Please set down exactly the lines of the listing below from the line containing "How do I perform: Click the Paste" through the line containing "Task: Click the COUNT function name", both lines included, leaving out all other lines.
* * *
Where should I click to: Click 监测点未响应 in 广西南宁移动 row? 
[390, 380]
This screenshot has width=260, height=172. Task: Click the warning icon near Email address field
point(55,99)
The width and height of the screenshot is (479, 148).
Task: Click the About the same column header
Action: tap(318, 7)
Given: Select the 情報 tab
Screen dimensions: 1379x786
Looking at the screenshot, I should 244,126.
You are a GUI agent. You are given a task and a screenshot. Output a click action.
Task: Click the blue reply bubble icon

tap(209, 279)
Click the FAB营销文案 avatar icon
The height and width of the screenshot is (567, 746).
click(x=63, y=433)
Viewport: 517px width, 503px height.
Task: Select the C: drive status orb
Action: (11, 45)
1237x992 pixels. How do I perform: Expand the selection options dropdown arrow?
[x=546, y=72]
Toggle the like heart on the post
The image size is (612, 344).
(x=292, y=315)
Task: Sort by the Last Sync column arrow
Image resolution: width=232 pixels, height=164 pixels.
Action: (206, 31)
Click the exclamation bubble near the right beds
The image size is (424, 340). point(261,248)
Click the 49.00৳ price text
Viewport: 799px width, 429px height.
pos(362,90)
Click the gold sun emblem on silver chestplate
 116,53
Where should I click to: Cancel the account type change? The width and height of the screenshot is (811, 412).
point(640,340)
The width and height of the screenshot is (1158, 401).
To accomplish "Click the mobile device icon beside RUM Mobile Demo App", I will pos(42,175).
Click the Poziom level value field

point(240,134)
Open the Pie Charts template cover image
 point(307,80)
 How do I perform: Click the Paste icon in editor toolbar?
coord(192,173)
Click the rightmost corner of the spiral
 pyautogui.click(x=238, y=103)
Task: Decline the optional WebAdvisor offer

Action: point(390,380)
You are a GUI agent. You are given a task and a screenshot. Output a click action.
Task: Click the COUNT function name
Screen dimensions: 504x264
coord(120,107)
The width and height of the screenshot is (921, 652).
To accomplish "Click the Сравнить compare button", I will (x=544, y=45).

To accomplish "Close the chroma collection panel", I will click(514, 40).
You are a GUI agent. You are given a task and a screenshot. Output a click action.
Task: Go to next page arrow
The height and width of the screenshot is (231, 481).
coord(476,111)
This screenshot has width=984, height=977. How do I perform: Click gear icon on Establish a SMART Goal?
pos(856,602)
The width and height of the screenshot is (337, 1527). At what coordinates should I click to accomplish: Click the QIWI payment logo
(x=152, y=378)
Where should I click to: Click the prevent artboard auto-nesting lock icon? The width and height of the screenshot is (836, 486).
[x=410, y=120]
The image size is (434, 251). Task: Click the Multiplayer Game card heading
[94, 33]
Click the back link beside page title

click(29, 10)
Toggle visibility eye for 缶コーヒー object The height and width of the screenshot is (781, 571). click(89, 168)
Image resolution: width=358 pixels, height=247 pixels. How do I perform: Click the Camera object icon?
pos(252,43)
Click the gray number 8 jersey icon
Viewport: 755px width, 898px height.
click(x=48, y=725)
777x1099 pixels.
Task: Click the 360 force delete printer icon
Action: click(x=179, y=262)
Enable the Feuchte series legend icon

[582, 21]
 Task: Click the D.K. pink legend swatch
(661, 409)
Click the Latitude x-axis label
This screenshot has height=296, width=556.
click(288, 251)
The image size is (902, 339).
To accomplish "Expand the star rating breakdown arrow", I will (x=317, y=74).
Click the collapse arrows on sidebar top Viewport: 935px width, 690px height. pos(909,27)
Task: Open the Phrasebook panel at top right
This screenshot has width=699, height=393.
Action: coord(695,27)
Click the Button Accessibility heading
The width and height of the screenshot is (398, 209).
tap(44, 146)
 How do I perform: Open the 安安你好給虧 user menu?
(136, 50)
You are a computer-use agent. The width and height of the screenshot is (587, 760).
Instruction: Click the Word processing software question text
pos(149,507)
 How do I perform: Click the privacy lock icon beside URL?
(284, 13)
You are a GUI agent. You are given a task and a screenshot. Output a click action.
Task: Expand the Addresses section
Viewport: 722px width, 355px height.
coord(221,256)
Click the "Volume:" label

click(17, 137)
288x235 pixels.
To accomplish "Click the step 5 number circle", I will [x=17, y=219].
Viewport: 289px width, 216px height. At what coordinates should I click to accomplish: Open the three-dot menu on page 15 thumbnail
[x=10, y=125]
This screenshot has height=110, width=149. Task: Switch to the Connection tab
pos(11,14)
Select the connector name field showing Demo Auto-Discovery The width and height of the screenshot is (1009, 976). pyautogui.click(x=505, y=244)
* * *
#### Output for this task
 How do I perform: Click the Paste icon in editor toolbar?
coord(192,173)
Click the rightmost corner of the spiral
 pyautogui.click(x=238, y=103)
Task: Decline the optional WebAdvisor offer

Action: point(390,380)
You are a GUI agent. You are given a task and a screenshot. Output a click action.
Task: Click the COUNT function name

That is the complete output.